Text provided:
The Minister for Foreign Affairs () is a senior minister in the Government of Ireland and leads the Department of Foreign Affairs.

The Minister's office is located at Iveagh House, on St Stephen's Green in Dublin; "Iveagh House" is often used as a metonym for the department as a whole. From 1922 until 1971 the title of the office was "Minister for External Affairs".

The current office holder is Micheál Martin, TD. He is also Minister for Defence.

He is assisted by:
Peter Burke, TD – Minister of State for European Affairs
Seán Fleming, TD – Minister of State for International Development and Diaspora

Overview

The department has the following divisions:
 Finance Unit – oversees the financial control of the department.
 Anglo-Irish Division – deals with Anglo-Irish relations and Northern Ireland.
 Cultural Division – administers the state's Cultural Relations Programme.
 European Union Division – coordinates the state's approach within the European Union (EU).
 Development Cooperation Division – responsible for the Irish Aid programme and for Irish international development policy.
 Passport and Consular Division – is responsible for the issuing of passports to Irish citizens.

Exercise aim:
Extend the text on Ireland's Minister for Foreign Affairs, starting after its last line. The material after this point is separate from the text on Ireland's Minister for Foreign Affairs.

Recorded information:
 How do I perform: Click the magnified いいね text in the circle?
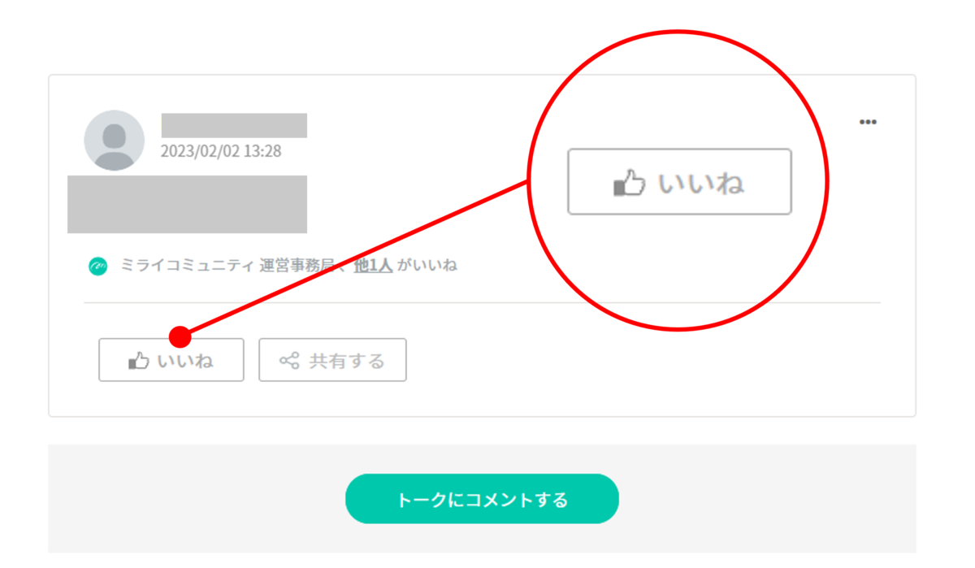[x=701, y=184]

Result for this exercise:
 Political Division – is responsible for international political issues and manages the state's participation in the EU's Common Foreign and Security Policy.
 Protocol Division – is responsible for the organisation and management of visits of VIPs to the state and of visits abroad by the President of Ireland.

The minister has responsibility for the relations between Ireland and foreign states. The department defines its role as: "The Department of Foreign Affairs advises the Minister for Foreign Affairs, the Ministers of State and the Government on all aspects of foreign policy and coordinates Ireland's response to international developments.

It also provides advice and support on all issues relevant to the pursuit of peace, partnership and reconciliation in Northern Ireland, and between North and South of the island, and to deepening Ireland's relationship with Britain."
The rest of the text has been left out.